In Search of Alias Grace

Description

39 pages
$10.00
ISBN 0-7766-0449-X
DDC C813'.54

Year

1997

Contributor

Reviewed by Sarah Robertson

Sarah Robertson is the trade, scholarly, and reference editor of the
Canadian Book Review Annual.

Review

In Search of Alias Grace is the text of the third annual Charles R.
Bronfman Lecture, delivered by Margaret Atwood at the University of
Ottawa on November 21, 1996.

Atwood’s 1996 novel Alias Grace was a compelling recreation of the
life and times of Grace Marks, a domestic servant who was sentenced to
life imprisonment for her role in the murders of her employer and his
mistress in 1843. In the latter stages of her talk, Atwood discusses how
the novel’s creation was affected by the contradictions, gaps,
distortions, and ambiguities that emerged from her research of the case.


A greater portion of the lecture is given over to explanations of the
recent flowering of historical fiction in Canada, and to a discussion of
how the genre is shaped by contemporary beliefs and anxieties.

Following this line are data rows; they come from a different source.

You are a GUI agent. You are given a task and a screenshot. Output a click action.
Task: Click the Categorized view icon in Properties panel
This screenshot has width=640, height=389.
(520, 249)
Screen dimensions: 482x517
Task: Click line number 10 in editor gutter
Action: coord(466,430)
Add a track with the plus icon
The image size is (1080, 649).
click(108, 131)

The trust
in the “integrity of memory” that informed the historical novel in
the 19th century has given way in this century to an “uneasiness about
the trustworthiness of

memory, the reliability of story, and the continuity of time.” This
uneasiness is very much in evidence in Alias Grace, which forcefully
conveys the message that “truth is sometimes unknowable.”

Admirers of Alias Grace and students of historical fiction are an
obvious audience for this cogent and graceful disquisition.